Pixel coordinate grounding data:
= = = = =

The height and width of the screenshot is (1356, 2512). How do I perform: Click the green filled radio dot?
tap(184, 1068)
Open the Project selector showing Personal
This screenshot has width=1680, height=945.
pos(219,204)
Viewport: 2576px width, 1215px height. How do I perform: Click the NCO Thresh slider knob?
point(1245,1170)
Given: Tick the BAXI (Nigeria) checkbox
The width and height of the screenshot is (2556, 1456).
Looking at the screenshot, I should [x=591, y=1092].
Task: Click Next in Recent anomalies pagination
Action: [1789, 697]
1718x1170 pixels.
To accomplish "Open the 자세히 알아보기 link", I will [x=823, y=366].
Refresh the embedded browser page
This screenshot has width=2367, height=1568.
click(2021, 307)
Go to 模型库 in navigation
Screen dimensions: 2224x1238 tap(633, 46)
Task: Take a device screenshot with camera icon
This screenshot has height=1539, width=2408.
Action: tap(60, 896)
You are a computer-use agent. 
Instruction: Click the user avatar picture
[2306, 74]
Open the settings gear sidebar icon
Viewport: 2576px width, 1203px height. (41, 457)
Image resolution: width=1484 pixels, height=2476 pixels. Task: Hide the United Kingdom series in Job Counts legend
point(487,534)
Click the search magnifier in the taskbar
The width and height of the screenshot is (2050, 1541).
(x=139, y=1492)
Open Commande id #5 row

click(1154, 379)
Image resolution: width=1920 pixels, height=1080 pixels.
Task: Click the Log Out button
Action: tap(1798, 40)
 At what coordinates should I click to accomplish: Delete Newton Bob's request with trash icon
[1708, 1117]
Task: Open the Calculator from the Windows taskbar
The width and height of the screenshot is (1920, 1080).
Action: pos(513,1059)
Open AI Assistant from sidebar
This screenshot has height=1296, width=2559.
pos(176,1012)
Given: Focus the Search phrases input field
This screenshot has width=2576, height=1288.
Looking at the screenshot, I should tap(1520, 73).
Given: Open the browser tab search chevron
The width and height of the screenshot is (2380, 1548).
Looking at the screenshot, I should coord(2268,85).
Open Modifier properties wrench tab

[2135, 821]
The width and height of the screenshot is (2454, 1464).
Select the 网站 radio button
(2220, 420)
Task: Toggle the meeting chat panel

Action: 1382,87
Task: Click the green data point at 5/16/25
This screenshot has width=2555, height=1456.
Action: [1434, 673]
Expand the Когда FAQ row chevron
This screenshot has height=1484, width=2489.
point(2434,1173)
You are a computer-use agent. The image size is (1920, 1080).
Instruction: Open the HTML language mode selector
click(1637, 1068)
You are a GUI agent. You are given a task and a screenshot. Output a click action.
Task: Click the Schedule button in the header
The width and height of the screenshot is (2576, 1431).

= = = = =

Work instructions: Go through the entries above and copy each line holding the string "chevron".

Solution:
Given: Open the browser tab search chevron
Expand the Когда FAQ row chevron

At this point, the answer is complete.